The program’s end goal is that more farmers have access to trained technical support.

“There’s a total lack of trained organic technical support, especially when you compare it to what transitioning farmers are used to when they were conventional. With conventional they’ve got all their input dealers, they’ve got their seed representative, they’ve got their local co-op, they’ve got Extension that serves conventional agriculture,” Krieger noted.

“We work nationally, and we’re trying to help plug that hole for organic farmers because when they’re transitioning from conventional to organic all of a sudden that support network just shuts off and they have to replace it with farmer peers, which is beautiful. That’s one of my favorite things about organics, but if we want to see more acres transition to organic, we need a more formal support network.”

Training extends to input dealers who are starting to see a market for organics. On the business side of training, OATS works with seed companies, end-buyers like grain millers and companies that provide both conventional and organic products who need to serve their organic customer base.

“On the public side, we have an avalanche of funding coming through Natural Resources Conservation Service and a lot of NRCS staff don’t have any experience with organics, as well. So, we’re doing quite a bit of work to help train NRCS staff,” Krieger said.
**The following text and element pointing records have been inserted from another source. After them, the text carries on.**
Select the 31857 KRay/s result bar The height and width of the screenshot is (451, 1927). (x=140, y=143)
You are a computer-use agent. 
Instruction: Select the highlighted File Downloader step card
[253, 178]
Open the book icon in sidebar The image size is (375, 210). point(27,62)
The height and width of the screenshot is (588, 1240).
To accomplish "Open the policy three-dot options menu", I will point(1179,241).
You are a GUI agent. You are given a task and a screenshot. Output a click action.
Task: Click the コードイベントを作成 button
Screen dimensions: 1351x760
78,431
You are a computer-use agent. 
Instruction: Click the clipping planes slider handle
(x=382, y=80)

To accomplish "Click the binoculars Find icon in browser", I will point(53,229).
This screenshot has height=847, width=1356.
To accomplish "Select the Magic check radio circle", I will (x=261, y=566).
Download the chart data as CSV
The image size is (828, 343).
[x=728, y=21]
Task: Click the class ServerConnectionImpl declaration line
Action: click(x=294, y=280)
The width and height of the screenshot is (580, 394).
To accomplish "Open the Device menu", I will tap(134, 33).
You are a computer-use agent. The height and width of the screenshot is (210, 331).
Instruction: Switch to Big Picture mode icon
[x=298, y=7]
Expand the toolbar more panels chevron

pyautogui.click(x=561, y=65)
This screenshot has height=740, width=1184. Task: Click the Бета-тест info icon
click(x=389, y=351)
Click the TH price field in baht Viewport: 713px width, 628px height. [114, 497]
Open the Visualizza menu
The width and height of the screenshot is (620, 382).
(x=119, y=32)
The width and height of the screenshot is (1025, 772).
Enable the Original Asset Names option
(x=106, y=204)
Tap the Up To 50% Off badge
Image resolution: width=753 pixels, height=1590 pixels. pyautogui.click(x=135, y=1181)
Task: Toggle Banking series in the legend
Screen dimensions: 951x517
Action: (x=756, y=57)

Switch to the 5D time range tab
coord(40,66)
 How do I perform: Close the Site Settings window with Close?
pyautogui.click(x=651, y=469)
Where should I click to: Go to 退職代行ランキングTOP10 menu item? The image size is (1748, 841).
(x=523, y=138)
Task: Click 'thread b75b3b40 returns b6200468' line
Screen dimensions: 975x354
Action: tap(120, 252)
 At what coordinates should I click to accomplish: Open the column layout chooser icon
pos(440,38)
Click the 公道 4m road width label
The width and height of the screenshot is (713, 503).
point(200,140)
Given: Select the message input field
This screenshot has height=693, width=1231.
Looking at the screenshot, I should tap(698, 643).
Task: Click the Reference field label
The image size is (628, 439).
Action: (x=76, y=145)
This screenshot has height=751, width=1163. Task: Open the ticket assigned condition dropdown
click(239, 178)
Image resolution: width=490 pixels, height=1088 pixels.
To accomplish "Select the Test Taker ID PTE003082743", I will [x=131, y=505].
“This week I’m giving an all-day workshop with Iowa NRCS regional leads. That’s the second in a four-year program that we have funded them with the Iowa Organic Association.

“We are also working with non-profits because on the organic side a lot of the early Extension work was taken up by non-profits like The Land Connection or Marbleseed, formerly known as MOSES, (the Midwest Organic and Sustainable Education Service), the Iowa Organic Association, etcetera. So, we do a lot of work with nonprofit staff members, as well to train them in organics.”

Beyond Production

A big piece of is organics is having a demand marketing to sell the products, as well as the financial side of organic production.

“We cover profitability in our programs, more from the awareness perspective because a lot of the people that are advising farmers are not lenders. They’re not doing the financial advising side of things, but they need to understand if it pencils in,” Krieger explained.

“Take you’re local NRCS agent, they now have a (Conservation Practice Standards) 823, which is the organic planning practice standard. They’re going to be writing contracts with organic farmers. They’ve got to feel confident that they are going to be writing contracts that are going to succeed.

“So, they need to have an understanding of what does the marketing look like, what’s the profitability look like — input costs, seed costs, plus labor.

“There’s more time in the field. It’s more labor-intensive, but there is the premium, and so they need to see if it pencils out. Generally, it does. It’s not universal. There’s a lot of variability in how farmers approach their crop rotation, but in general the 10-year average is that organic is more profitable than conventional once you get past transition.”